Exercise brief> Reproduce the stretch of the LLVM code review excerpt from "[llvm-branch-commits] [llvm] Patch" through "the cost model.".

Document section>
================================

[llvm-branch-commits] [llvm] Patch 3: [LV] Add extra CM instace for EpilogueTF (PR #202820)

Wed Jun 10 05:10:39 PDT 2026

================
@@ -5517,22 +5518,49 @@ void LoopVectorizationPlanner::plan(ElementCount UserVF, unsigned UserIC,
   // for later use by the cost model.
   Config.computeMinimalBitwidths();
 
+  SmallVector<LoopVectorizationCostModel *, 2> EnabledCMs;
+  EnabledCMs.push_back(&CM);
+
+  // Make sure firstly that the epilogue of main vector loop is allowed, then
+  // check if the tail-folded epilogue feature is enabled.
+  if (CM.EpilogueLoweringStatus == CM_EpilogueAllowed &&
+      EpilogueTailFoldingCM) {
+    // To avoid redundant heavy computation, copy computed `ValuesToIgnore`
+    // and `VecValuesToIgnore` to the EpilogueTailFoldingCM as they will be
+    // same.

================================

Data provided>
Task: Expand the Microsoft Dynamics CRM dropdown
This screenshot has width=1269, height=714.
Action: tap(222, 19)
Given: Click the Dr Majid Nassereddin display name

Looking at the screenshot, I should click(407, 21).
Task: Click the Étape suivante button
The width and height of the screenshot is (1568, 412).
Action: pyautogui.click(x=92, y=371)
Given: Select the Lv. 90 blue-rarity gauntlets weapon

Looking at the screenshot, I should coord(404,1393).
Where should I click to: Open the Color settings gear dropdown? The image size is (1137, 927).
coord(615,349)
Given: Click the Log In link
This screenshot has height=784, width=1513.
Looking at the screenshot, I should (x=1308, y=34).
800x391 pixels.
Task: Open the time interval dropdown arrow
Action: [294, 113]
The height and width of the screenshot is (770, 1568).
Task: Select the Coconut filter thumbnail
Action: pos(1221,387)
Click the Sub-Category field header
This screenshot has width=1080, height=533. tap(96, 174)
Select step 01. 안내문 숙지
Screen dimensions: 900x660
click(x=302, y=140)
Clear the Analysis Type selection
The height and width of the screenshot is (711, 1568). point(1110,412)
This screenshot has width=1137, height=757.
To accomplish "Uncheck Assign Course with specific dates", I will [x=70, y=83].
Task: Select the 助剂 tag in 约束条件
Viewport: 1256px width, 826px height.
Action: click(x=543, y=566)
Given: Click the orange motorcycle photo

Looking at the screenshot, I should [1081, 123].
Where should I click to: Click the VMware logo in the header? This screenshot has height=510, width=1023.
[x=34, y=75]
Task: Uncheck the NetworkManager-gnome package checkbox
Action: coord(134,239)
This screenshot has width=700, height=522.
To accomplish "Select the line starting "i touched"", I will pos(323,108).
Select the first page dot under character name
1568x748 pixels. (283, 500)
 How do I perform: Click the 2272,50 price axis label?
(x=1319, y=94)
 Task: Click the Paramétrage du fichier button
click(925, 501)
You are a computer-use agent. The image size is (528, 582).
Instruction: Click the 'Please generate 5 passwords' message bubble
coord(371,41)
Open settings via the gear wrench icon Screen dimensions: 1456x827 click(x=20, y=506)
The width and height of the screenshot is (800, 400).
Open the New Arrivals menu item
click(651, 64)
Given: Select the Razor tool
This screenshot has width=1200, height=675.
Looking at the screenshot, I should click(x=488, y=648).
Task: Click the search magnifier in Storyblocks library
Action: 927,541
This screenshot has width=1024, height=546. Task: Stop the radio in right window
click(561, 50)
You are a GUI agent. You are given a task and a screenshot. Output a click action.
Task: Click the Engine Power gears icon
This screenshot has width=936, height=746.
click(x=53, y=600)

================================

Task answer>
[llvm-branch-commits] [llvm] Patch 3: [LV] Add extra CM instace for EpilogueTF (PR #202820)

Wed Jun 10 05:10:39 PDT 2026

================
@@ -5517,22 +5518,49 @@ void LoopVectorizationPlanner::plan(ElementCount UserVF, unsigned UserIC,
   // for later use by the cost model.